Porém, a grande ausência é a influência do mapa-múndi Ptolomaico no Ocidente cristão medieval, reintroduzida através de um exemplar produzido por um árabe, Al Idrisi (c. 1154), como cartógrafo na corte da Sicília. Um outro mapa-múndi ptolomaico conhecido data do século XII ou XIII, de autor desconhecido. Os exemplares atualizados mais famosos deste tipo de mapa são: Martellus (1489 - 1490) e o de Girolamo Ruscelli (1561).

Um outro tipo de mapa produzido no período medieval, originalmente desligado do aspecto religioso, foram as cartas portulanos, uma contrapartida gráfica dos antigos périplos, itinerários escritos compilados pelos marinheiros da época clássica e elaborados a partir das observações feitas ao longo das costas navegadas.

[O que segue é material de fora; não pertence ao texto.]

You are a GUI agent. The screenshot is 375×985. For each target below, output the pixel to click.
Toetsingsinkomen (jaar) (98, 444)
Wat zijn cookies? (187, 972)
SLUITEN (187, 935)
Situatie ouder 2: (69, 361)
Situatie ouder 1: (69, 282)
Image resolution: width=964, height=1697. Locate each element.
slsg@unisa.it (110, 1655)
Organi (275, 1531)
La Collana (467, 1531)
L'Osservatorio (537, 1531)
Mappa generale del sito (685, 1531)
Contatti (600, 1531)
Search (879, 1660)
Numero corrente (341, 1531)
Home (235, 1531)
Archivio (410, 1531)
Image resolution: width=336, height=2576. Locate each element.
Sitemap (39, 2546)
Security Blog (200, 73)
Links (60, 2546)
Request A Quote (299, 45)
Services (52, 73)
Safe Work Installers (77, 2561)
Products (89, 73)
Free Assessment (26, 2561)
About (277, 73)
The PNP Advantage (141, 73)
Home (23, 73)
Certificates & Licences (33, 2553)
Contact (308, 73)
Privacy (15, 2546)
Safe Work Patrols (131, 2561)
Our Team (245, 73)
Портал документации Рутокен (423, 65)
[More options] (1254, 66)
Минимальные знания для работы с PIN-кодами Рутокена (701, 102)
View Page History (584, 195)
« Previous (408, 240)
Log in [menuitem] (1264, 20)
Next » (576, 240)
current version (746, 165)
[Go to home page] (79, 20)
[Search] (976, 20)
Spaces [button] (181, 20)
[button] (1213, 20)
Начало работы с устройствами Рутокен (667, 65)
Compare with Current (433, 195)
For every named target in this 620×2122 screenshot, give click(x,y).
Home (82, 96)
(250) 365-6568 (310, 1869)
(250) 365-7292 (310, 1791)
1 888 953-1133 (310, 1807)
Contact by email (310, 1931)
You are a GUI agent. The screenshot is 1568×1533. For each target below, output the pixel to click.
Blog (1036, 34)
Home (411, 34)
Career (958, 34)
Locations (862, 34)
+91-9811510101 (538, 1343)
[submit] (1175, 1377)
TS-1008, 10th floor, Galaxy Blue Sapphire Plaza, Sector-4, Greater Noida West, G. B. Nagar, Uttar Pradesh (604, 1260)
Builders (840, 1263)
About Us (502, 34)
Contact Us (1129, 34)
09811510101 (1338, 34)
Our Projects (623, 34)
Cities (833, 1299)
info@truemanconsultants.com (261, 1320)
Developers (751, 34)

Não eram as cartas ptolomaicas, pois não tinham um sistema de coordenadas latitudinais e longitudinais, mas uma rede de loxodromas (linhas de rumo) como uma rosa-dos-ventos. Muito práticas, elas eram usadas como cartas de navegação e eram melhoradas pelas informações obtidas dos diários de bordo e da determinação de distâncias e posições através da leitura da bússola. As mais antigas cartas portulanos existentes são de origem italiana, feitas em Gênova e Pisa. Mas as mais belas foram produzidas em Maiorca, ilha da Catalunha (região da atual Espanha). Novamente, é na Espanha que a cartografia dá novos frutos, sendo o mais famoso o Atlas Catalão (1375) por já delinear uma Ásia que o Ocidente via ressurgir naquela época pelo comércio, mas mantendo a característica de representar reinos reais ou imaginários.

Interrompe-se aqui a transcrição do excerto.